Please update the material below by changing "GUI agent" to "interface agent" and leaving every other word as it is. Omit the pictures from your version.

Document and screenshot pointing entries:
________________________

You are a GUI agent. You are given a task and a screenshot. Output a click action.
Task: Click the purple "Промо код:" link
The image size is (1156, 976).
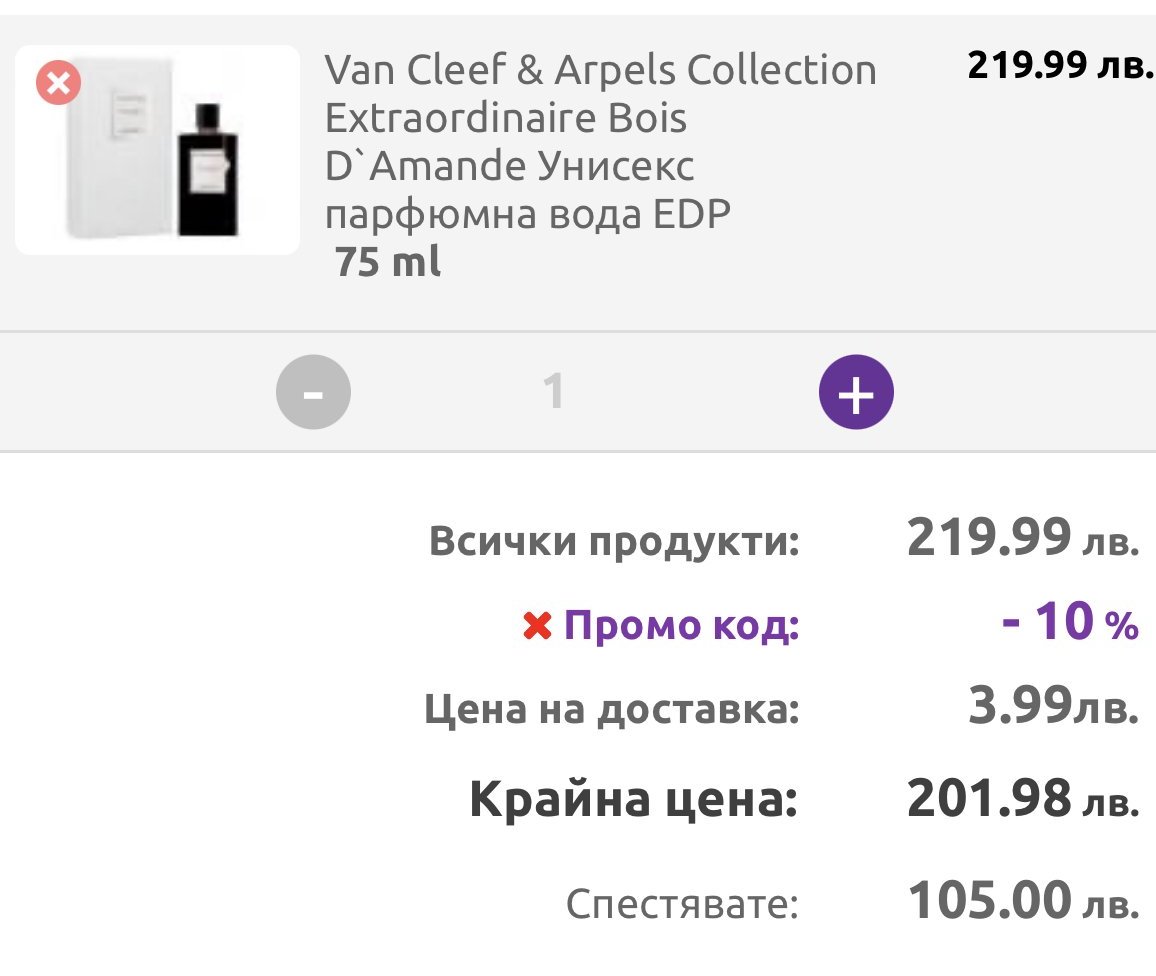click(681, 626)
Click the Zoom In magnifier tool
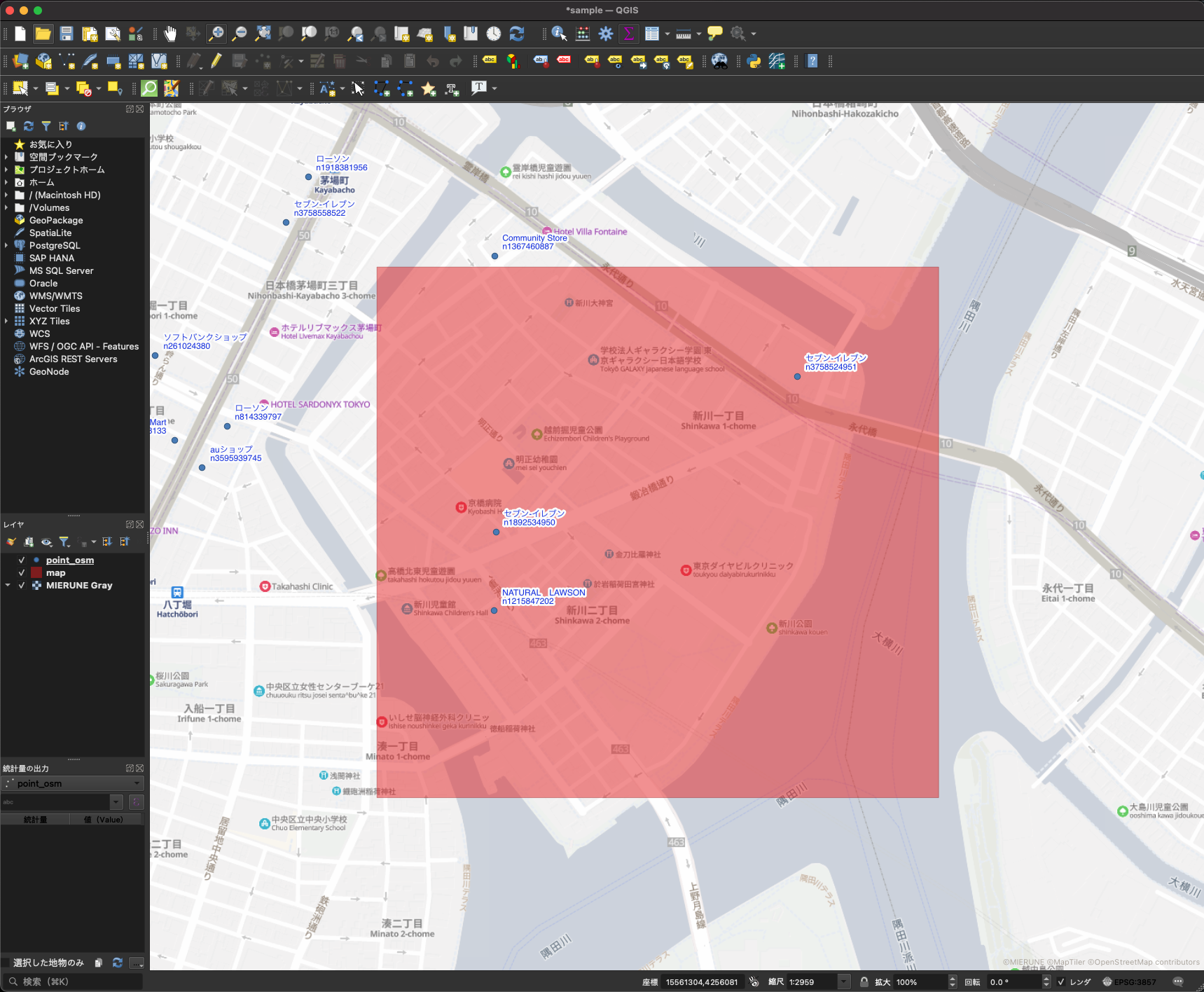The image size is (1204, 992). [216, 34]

________________________

__Answer in full__:
You are a interface agent. You are given a task and a screenshot. Output a click action.
Task: Click the purple "Промо код:" link
The image size is (1156, 976).
click(681, 626)
Click the Zoom In magnifier tool
The image size is (1204, 992). [216, 34]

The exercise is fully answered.